_TASK REQUIREMENTS_:
Look through the listing below and write out exactly the lines from the line with "The height and width of the screenshot is (503, 1280)." to the line with "Task: Click the Inspector info icon on tab", both included, and no others.

_TASK INPUTS_:
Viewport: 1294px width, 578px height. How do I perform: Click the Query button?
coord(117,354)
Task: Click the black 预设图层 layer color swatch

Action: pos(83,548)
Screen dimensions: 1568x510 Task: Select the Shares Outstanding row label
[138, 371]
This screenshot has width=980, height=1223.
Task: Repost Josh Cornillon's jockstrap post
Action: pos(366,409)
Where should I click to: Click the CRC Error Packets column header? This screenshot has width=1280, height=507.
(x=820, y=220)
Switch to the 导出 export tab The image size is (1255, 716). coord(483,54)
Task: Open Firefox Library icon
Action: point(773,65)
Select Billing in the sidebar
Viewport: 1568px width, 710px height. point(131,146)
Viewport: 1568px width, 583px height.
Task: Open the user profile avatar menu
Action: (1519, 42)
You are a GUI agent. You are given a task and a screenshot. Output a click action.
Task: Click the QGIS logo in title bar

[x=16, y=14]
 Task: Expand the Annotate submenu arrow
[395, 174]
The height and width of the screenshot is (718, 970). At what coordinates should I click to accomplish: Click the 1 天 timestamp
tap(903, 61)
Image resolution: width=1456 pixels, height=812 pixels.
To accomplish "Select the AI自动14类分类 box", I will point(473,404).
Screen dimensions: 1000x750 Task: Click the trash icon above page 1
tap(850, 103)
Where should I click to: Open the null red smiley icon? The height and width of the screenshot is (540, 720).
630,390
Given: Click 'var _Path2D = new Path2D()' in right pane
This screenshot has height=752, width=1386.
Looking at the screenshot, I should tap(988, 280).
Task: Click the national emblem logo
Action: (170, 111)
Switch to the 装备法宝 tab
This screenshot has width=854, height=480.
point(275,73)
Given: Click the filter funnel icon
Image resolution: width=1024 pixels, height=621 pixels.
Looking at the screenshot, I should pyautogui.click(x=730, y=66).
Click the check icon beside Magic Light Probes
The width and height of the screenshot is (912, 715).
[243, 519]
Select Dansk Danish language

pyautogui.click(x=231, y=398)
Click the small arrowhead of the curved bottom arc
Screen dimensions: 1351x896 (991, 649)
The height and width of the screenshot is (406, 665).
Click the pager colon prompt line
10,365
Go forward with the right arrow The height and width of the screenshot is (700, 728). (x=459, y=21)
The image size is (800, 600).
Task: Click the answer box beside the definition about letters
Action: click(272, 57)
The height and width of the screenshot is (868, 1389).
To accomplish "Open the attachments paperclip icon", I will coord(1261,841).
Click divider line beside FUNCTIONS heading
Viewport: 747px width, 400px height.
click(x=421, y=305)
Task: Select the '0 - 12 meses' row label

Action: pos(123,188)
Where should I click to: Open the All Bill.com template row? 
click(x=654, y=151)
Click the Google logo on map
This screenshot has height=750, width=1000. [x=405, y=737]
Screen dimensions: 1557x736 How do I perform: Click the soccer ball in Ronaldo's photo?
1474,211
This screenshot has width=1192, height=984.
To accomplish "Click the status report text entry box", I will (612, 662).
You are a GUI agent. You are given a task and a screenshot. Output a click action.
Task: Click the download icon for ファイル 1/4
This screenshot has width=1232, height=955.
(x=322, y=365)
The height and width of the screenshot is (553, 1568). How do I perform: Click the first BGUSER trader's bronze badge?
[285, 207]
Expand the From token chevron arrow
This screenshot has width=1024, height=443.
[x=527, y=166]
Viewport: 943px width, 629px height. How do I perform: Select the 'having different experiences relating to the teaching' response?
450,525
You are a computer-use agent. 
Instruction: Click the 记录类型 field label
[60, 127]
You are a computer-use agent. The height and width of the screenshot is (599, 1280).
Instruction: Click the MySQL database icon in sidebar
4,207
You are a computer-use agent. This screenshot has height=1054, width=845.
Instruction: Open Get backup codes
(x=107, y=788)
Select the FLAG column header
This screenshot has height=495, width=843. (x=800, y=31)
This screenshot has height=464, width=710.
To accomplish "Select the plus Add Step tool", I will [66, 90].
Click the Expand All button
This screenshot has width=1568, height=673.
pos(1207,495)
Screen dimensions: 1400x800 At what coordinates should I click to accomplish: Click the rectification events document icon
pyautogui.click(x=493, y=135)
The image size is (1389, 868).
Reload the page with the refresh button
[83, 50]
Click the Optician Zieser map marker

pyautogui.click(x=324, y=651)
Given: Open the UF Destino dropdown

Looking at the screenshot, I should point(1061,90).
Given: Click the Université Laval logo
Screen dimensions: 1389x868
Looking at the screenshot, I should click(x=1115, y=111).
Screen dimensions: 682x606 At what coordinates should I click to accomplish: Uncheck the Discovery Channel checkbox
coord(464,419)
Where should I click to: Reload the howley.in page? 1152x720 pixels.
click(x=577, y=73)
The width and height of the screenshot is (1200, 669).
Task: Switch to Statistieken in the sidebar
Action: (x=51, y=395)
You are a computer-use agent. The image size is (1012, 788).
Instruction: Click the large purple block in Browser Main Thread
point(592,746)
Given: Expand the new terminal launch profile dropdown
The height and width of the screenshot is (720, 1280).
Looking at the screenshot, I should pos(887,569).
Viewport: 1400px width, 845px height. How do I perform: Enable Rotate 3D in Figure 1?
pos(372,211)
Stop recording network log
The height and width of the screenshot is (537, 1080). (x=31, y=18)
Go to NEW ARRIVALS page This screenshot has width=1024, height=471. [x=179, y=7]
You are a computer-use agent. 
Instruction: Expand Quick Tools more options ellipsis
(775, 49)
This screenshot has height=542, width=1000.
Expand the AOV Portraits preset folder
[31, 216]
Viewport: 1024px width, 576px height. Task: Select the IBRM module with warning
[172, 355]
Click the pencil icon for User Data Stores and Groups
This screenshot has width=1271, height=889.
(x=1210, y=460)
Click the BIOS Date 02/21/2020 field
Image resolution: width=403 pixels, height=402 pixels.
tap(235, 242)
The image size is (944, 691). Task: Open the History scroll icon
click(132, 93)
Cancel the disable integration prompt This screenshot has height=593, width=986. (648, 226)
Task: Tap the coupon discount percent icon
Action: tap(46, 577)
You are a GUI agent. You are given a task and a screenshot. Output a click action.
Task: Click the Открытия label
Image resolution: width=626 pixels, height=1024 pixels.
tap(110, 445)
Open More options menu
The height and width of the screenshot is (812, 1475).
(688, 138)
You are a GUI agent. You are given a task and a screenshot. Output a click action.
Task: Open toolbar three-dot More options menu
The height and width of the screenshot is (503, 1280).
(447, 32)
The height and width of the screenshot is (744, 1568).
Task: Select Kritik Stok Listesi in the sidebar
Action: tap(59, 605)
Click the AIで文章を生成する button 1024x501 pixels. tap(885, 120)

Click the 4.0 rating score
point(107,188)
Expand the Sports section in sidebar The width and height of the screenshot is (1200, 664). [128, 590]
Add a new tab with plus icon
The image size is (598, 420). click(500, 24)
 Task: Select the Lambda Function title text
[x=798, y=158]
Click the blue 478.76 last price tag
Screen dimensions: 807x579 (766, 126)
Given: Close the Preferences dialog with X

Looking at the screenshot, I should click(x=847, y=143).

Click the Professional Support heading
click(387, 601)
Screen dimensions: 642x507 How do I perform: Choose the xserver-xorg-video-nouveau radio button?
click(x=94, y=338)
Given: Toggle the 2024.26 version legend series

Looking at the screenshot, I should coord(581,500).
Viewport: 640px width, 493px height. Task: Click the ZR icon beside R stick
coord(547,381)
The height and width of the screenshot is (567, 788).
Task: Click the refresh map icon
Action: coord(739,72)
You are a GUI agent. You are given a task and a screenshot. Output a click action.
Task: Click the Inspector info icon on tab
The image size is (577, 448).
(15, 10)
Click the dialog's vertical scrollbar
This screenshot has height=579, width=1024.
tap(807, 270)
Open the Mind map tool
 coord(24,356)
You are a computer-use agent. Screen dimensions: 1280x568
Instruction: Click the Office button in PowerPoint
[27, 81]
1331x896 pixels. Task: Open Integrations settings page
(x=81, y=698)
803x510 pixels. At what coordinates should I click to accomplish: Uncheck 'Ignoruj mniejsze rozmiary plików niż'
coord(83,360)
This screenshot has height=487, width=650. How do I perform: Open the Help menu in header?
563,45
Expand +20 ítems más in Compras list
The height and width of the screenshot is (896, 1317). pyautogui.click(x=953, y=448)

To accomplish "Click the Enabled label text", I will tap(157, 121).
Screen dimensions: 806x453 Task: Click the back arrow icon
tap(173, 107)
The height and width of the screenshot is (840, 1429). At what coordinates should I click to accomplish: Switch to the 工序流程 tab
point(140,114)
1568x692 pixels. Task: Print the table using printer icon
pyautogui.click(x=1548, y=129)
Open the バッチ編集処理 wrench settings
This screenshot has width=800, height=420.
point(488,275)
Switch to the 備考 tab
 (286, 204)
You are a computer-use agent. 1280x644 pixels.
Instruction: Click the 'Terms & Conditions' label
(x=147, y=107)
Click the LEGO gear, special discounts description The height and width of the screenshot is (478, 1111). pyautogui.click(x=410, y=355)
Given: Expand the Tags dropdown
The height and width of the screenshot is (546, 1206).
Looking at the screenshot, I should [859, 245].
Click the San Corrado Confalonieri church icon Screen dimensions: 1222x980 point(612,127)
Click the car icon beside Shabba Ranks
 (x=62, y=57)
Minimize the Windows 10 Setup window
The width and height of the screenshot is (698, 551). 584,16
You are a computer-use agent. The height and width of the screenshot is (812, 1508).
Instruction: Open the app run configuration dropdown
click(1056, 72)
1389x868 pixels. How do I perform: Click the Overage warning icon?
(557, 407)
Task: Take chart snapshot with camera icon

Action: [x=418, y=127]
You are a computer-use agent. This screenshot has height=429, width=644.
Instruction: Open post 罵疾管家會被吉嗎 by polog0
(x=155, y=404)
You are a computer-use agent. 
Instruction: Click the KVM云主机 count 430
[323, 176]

_ANSWER TO THE PROBLEM_:
The height and width of the screenshot is (503, 1280).
(447, 32)
The height and width of the screenshot is (744, 1568).
Task: Select Kritik Stok Listesi in the sidebar
Action: tap(59, 605)
Click the AIで文章を生成する button 1024x501 pixels. tap(885, 120)

Click the 4.0 rating score
point(107,188)
Expand the Sports section in sidebar The width and height of the screenshot is (1200, 664). [128, 590]
Add a new tab with plus icon
The image size is (598, 420). click(500, 24)
 Task: Select the Lambda Function title text
[x=798, y=158]
Click the blue 478.76 last price tag
Screen dimensions: 807x579 (766, 126)
Given: Close the Preferences dialog with X

Looking at the screenshot, I should click(x=847, y=143).

Click the Professional Support heading
click(387, 601)
Screen dimensions: 642x507 How do I perform: Choose the xserver-xorg-video-nouveau radio button?
click(x=94, y=338)
Given: Toggle the 2024.26 version legend series

Looking at the screenshot, I should coord(581,500).
Viewport: 640px width, 493px height. Task: Click the ZR icon beside R stick
coord(547,381)
The height and width of the screenshot is (567, 788).
Task: Click the refresh map icon
Action: coord(739,72)
You are a GUI agent. You are given a task and a screenshot. Output a click action.
Task: Click the Inspector info icon on tab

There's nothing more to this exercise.